Rebecca Pawel (born 1977, New York City) is an American high school teacher and author of mystery novels. She is most notable for her series of historical novels set in Francoist Spain, starring Carlos Tejada Alonso y León, a staunchly anti-Communist officer in the Guardia Civil.

==Biography==
Pawel began to develop an interest in the Iberian Peninsula while studying flamenco and classical Spanish dance in junior high school. She graduated from Stuyvesant High School in 1995, where she furthered her interest in Spain during a school trip to Madrid. In her undergraduate studies at Columbia University she majored in Spanish-language literature, with a concentration in the literature of the Iberian Peninsula. She received her master's from Teachers College in 2000.
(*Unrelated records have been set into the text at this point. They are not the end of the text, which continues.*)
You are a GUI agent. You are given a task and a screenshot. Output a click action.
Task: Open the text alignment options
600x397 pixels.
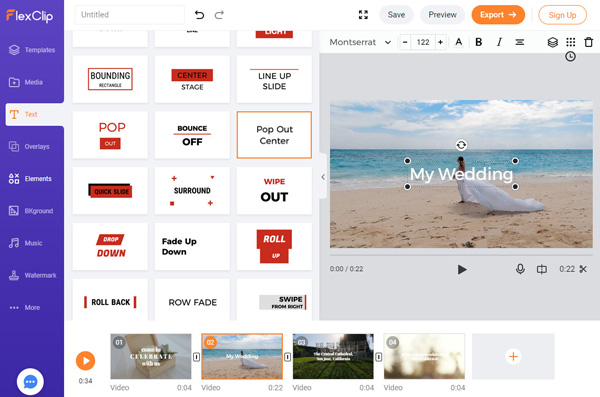tap(519, 42)
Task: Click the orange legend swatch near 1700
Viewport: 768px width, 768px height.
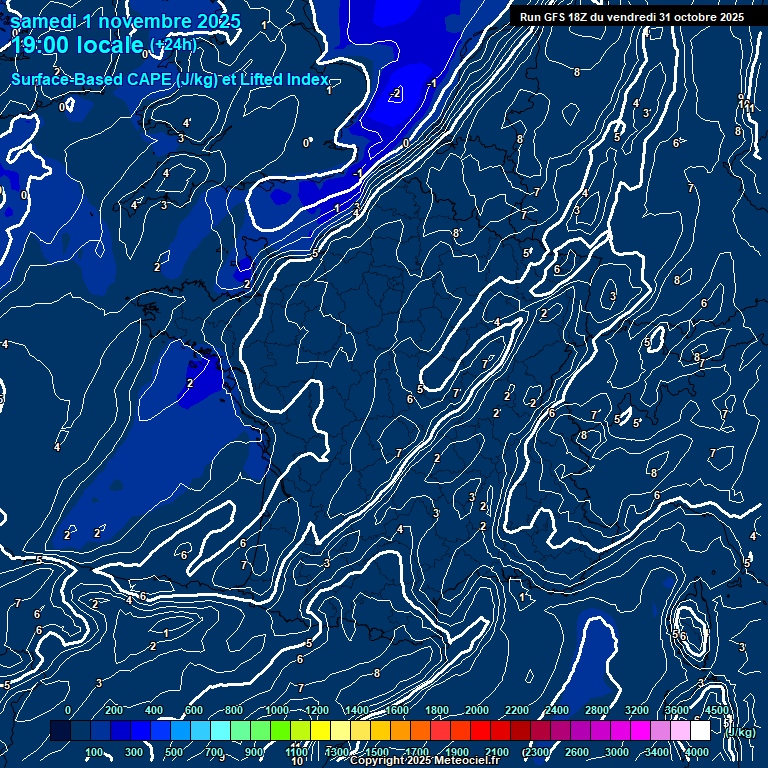Action: (420, 731)
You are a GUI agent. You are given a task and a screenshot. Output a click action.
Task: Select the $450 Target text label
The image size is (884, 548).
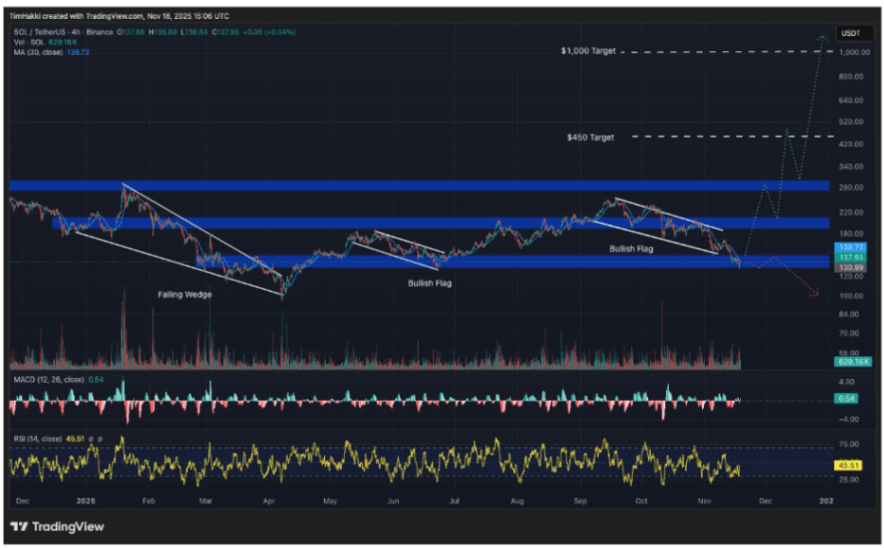(x=590, y=137)
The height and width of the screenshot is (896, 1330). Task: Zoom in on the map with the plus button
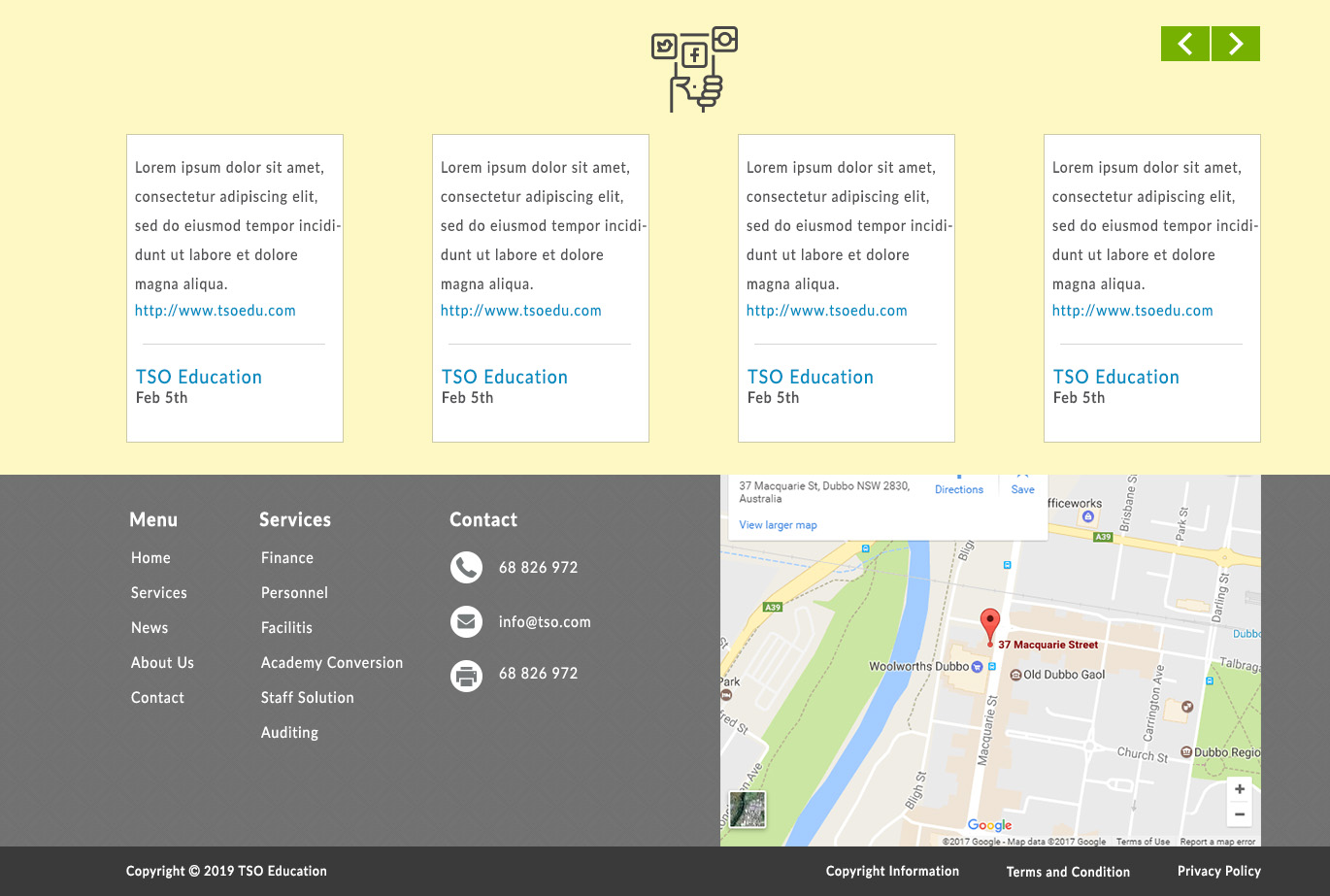[x=1239, y=789]
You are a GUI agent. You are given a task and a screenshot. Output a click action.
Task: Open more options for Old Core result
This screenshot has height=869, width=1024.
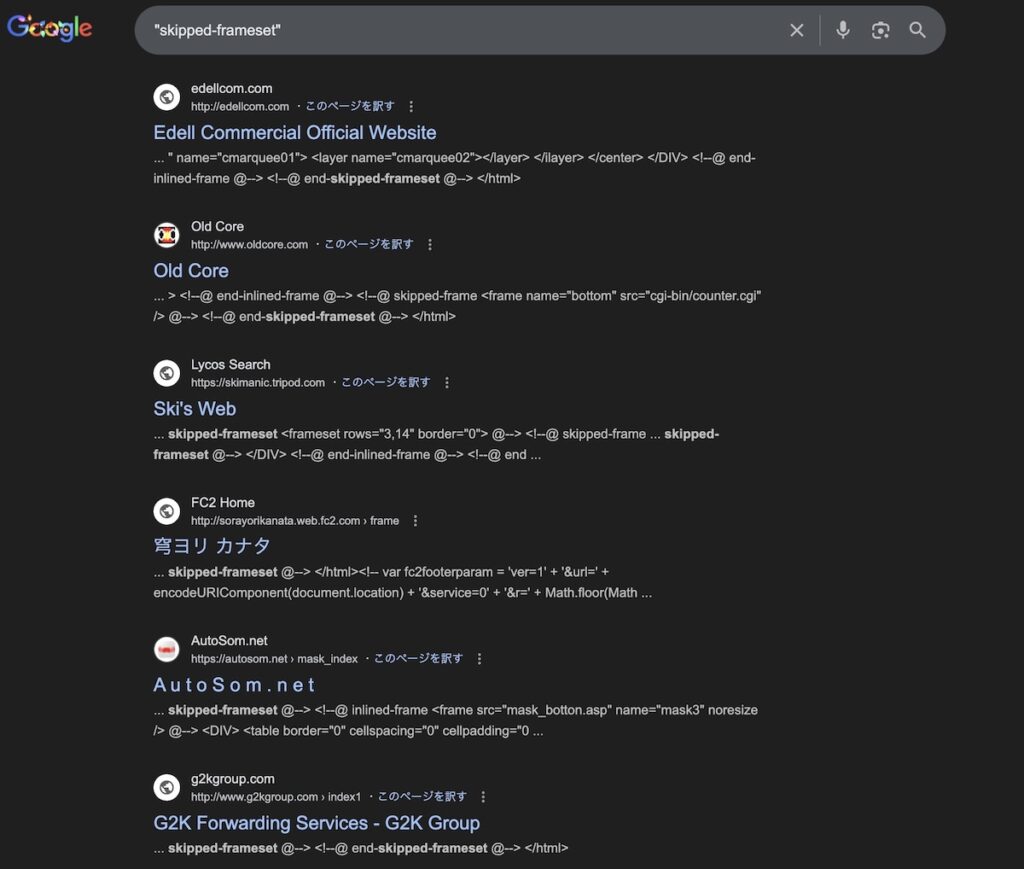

Pawel has asserted she never intended to write mysteries, and came upon the idea almost by accident. In the summer of 2000, while on vacation in Spain, Pawel sent an e-mail to her college professor, Persephone Braham, asking if she could pick her up anything while she was there. Braham requested she bring back some murder mysteries set in Madrid. When Pawel confessed she couldn't think of any such mysteries, but that a mystery set in the Spanish capital after the Nationalist's siege would be a great idea, Braham suggested Pawel go ahead and write it. Eight weeks later, Pawel completed the manuscript for Death of a Nationalist.

At age 24, Pawel was signed by Soho Press, a publisher of mysteries set in exotic locations, on the strength of her first two manuscripts, Death of a Nationalist and Law of Return.

In 2004, Death of a Nationalist won the Edgar Award for "Best First Novel". It was also nominated for the Macavity Award at Bouchercon, and was a finalist for the LA Times Book Prize. Death of a Nationalist was originally conceived as a stand-alone mystery, but became the foundation for an entire series of novels centered around the character of Carlos Tejada Alonso y León.

The first Spanish-language edition of Death of a Nationalist appeared in 2005.

Pawel teaches English at The High School for Enterprise, Business and Technology in Williamsburg, Brooklyn.

She recently finished the first draft of an as-yet untitled novel set in Renaissance Flanders in 1577.

==Influences==
Pawel is an admirer of the works of Ellis Peters, Dorothy Sayers and Terry Pratchett, the latter of whom she has called "a genius" and her "gold standard for writing".

She has also mentioned several other influences specific to the "Tejada" series, such as Delano Ames' The Man in the Tricorn Hat, and Carmen Martín Gaite's El cuarto de atrás (aka The Back Room).

==Bibliography==
- Death of a Nationalist (2003)
- Law of Return (2004)
- The Watcher in the Pine (2005)
- The Summer Snow (2006)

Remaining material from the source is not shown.